[WHAT IS BEING ASKED] Every line with "computer" in it should be copied from the data.

_ _ _ _

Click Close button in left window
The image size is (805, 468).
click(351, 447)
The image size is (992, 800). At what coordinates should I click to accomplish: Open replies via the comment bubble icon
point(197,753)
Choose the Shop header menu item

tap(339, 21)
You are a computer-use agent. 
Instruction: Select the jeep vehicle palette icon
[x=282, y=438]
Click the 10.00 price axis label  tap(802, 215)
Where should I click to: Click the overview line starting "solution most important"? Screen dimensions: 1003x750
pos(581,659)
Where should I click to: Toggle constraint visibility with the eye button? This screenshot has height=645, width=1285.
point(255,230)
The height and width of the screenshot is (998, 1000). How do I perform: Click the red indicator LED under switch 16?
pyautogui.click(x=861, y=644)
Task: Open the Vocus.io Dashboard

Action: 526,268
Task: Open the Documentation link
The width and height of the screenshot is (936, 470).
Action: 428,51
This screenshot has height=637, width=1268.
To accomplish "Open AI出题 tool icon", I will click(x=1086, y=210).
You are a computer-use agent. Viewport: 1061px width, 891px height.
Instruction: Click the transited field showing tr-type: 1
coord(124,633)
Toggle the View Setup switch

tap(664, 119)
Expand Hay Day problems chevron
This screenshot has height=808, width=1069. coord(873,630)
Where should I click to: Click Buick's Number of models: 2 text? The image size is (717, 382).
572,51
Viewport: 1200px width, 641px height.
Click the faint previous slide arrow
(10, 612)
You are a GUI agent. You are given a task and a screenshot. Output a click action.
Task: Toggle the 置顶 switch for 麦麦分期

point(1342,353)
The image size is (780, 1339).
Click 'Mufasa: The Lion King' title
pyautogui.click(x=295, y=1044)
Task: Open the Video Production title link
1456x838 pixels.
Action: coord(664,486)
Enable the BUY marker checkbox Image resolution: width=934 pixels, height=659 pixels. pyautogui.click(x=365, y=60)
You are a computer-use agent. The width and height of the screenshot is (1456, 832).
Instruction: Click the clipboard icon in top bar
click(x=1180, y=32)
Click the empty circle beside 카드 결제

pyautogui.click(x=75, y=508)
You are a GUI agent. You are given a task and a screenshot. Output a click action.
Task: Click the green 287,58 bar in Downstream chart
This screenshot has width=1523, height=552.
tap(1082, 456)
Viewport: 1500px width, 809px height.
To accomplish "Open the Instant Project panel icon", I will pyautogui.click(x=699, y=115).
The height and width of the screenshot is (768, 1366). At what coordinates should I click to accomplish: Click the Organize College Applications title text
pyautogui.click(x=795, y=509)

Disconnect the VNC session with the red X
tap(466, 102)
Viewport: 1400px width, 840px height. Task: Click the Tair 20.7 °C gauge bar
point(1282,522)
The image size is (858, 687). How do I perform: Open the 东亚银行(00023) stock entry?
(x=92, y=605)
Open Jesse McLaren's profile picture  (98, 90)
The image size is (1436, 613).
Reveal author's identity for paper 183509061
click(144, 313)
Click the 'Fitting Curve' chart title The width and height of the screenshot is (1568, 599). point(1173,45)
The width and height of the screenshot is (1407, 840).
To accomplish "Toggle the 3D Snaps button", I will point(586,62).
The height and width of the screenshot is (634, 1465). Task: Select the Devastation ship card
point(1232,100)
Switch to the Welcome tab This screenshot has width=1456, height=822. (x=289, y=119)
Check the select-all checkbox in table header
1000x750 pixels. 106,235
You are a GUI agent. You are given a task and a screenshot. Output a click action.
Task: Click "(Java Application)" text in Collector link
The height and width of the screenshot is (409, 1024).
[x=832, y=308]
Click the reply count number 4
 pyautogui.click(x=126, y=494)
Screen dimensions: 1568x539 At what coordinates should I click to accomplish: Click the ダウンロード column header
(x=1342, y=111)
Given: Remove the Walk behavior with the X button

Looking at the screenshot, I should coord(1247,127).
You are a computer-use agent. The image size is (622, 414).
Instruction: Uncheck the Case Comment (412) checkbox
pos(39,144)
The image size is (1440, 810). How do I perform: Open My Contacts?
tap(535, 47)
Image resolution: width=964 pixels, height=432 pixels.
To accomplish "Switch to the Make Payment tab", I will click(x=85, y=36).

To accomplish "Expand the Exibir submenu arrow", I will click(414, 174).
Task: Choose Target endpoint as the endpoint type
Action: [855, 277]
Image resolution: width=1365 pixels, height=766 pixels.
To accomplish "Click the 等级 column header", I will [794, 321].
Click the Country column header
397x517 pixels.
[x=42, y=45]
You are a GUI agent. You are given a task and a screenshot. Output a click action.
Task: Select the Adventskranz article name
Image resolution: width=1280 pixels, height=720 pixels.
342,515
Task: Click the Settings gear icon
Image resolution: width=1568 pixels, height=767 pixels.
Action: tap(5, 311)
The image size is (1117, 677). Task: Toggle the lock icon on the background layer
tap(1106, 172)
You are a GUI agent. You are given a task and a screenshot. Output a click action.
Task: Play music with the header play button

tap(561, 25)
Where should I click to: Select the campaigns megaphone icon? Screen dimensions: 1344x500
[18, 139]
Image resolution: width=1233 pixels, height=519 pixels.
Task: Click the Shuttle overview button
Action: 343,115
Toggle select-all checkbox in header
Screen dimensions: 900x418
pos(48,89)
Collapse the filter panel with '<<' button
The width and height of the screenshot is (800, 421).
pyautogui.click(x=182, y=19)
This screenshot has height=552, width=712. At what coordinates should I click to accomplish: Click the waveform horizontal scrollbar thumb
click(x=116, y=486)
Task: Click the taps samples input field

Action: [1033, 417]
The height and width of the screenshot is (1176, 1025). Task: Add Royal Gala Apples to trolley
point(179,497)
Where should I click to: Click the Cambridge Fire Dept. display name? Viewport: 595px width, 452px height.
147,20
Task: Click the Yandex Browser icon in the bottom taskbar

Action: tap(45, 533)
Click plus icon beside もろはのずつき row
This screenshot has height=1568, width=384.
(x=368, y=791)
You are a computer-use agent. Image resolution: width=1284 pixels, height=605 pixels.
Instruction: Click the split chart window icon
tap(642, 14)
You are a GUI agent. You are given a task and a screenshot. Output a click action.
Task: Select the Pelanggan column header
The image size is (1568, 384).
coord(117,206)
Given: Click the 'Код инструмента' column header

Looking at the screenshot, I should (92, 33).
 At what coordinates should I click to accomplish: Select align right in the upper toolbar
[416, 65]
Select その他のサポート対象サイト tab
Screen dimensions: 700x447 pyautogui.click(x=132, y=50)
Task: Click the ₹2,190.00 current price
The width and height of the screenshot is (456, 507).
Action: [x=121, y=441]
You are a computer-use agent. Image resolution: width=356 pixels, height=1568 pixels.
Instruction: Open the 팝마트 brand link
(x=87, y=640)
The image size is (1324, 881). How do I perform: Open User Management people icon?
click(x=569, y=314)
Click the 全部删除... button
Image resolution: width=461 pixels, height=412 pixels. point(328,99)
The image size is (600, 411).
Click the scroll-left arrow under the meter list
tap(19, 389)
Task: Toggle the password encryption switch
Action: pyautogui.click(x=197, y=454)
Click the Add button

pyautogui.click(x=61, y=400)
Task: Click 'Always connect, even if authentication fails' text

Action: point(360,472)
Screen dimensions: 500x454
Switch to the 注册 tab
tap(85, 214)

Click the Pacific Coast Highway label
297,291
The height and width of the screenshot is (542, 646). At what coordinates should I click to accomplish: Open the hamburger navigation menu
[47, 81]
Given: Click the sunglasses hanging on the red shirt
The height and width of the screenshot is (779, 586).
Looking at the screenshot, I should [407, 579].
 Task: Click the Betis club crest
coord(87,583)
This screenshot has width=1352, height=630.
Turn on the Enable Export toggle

_ _ _ _

[SOLUTION FOR THIS TASK]
You are a computer-use agent. 
You are a computer-use agent. Viewport: 1061px width, 891px height.
You are a computer-use agent. The width and height of the screenshot is (1456, 832).
You are a computer-use agent. The image size is (622, 414).
You are a computer-use agent. Image resolution: width=1284 pixels, height=605 pixels.
You are a computer-use agent. Image resolution: width=356 pixels, height=1568 pixels.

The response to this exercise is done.